When I was on OxyContin, I had to deal with paranoid doctors who were afraid the DEA would accuse them of writing too many prescriptions for the drug. I lived in Port St. Lucie, Florida, where a doctor was found guilty of writing prescriptions for the drug to anyone who walked into her office, pain or no pain. It left a lot of OxyContin addicts who had no source of the drug, except the streets, where one 80mg OxyContin tablet was being sold for over $100. If I hadn’t needed the drug, I could have made a nice living, but I wouldn’t give it up for any amount of money.

I weaned off of OxyContin purely by accident. I came down with a cold and took NyQuil, which contains alcohol, not thinking of the danger of mixing the two. I ended up in a coma for eight days and suffered from horrible hallucinations and other signs of drug withdrawal. After I recovered, my pain specialist had me on MSIR (Morphine Sulfate Instant Release), which helped a great deal, but I never had the same pain control as I did with OxyContin.

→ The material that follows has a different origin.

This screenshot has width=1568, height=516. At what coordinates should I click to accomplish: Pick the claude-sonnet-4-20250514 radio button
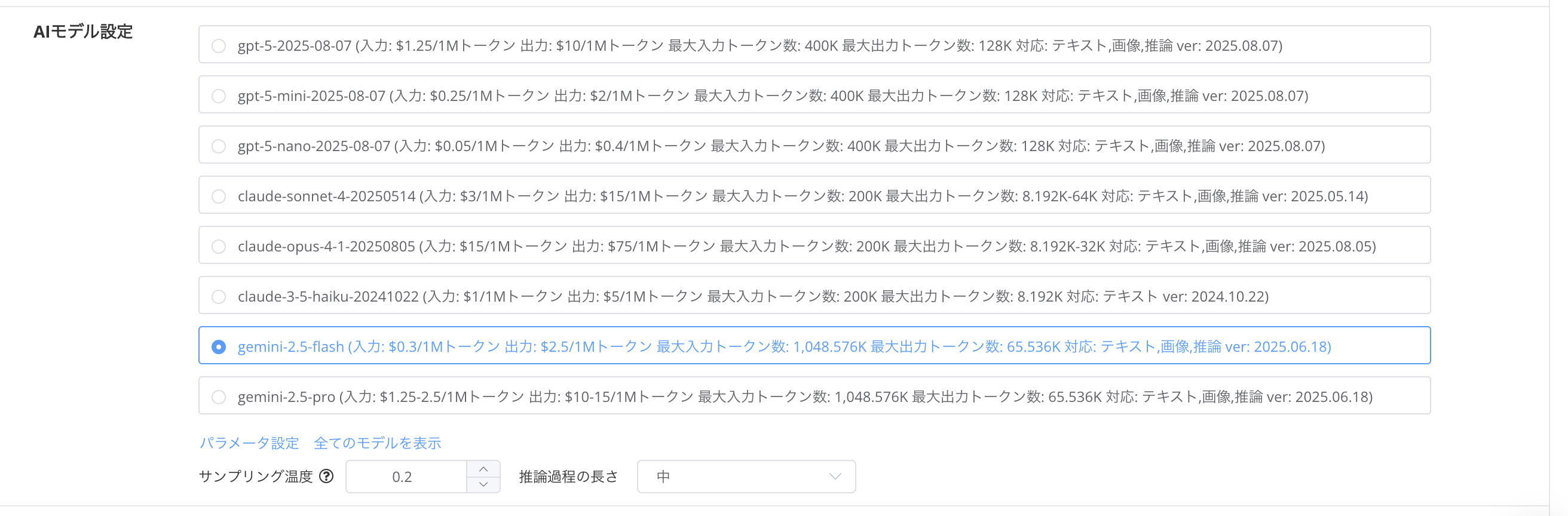click(x=219, y=196)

At one point, when our insurance changed and my pain specialist was no longer a provider, I decided to ask my internist to manage my pain. We tried tramadol first since I had been on it for five years while in Florida, before advancing to OxyContin. It helped for about five months. Then came Percocet, which didn’t really help, and then, finally, Vicodin. I was a little hesitant to try Vicodin; I had read all the stories of people addicted to the drug, especially those in Hollywood who obviously had more generous doctors than mine, who prescribed exactly the amount of Vicodin each month that I required. I recently asked him to increase my monthly amount because I was running out before the end of the month. But this month has been different. I still have a few left and can renew my prescription in a few days. I believe it’s the Savilla that’s helping, along with warm water physical therapy that I do three or four days a week at a local medicenter. I still have the fatigue associated with lupus and fibro, but I’m hoping that will change eventually when I get to the regular daily dose of Savilla.

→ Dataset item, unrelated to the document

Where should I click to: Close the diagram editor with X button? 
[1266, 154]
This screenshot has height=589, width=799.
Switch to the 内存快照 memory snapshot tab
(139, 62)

Should Vicodin be stopped by the FDA? I don’t think so. I’m a RN and know the importance of patient teaching. I think some doctors and pharmacists are dropping the ball out there. Everyone who is on a combination drug that includes Tylenol should be very aware of it’s presence. I don’t fault my doctors for my NyQuil/OxyContin incident. It was totally my fault. I should have remembered that NyQuil had alcohol in it. I had taken narcotics for long enough to know not to drink alcohol, and I had taken NyQuil long enough to know that it had alcohol in it. Patients, too, should shoulder some of the responsibility for knowing what they are taking. Anyone with Internet access can go to WebMD and look up their medications. I use MedScape.com as a health care professional. Most pharmacies attach patient information to the medications they are dispensing. They don’t belong in the trash with the bag. The information is important and should be read completely. My internist, knowing I’m an RN, still goes over side effects and possible drug interactions of the new drugs he’s writing prescriptions for. I appreciate the care he gives me, because I know he does the same for all of his patients, medical professionals or not.

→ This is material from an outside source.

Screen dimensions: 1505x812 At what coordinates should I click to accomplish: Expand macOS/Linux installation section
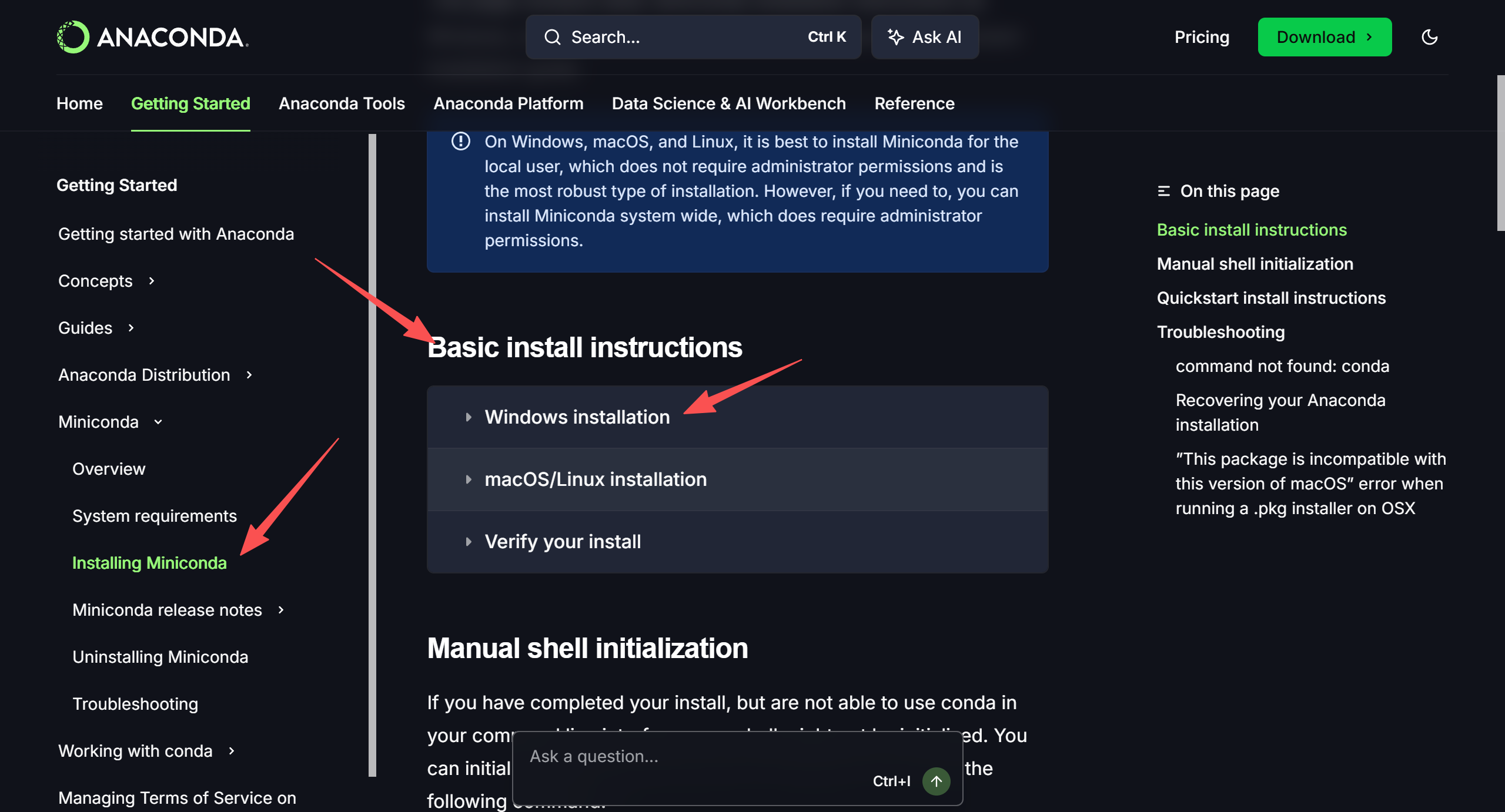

So now, I sit, with bated breath, waiting to see what the FDA decides. There are other medications I can take; oxycodone is OxyContin in its pure form and helped me with breakthrough pain when I was on OyxContin. MSIR helped but only if I took twice the prescribed amount. I’m not sure if my internist would be willing to write for twice the dose. Now that my pain is under reasonable control, I fear the thought of being up all night again, in agony because I don’t have enough pain medication. Pain is real. Those that take pain medications for the “high” should be in jail. They make things harder for those of us who really need them. Perhaps the FDA should lobby for stricter laws when it comes to junkies. It would make more sense than taking away the very thing that helps so many people live reasonably normal lives, like me.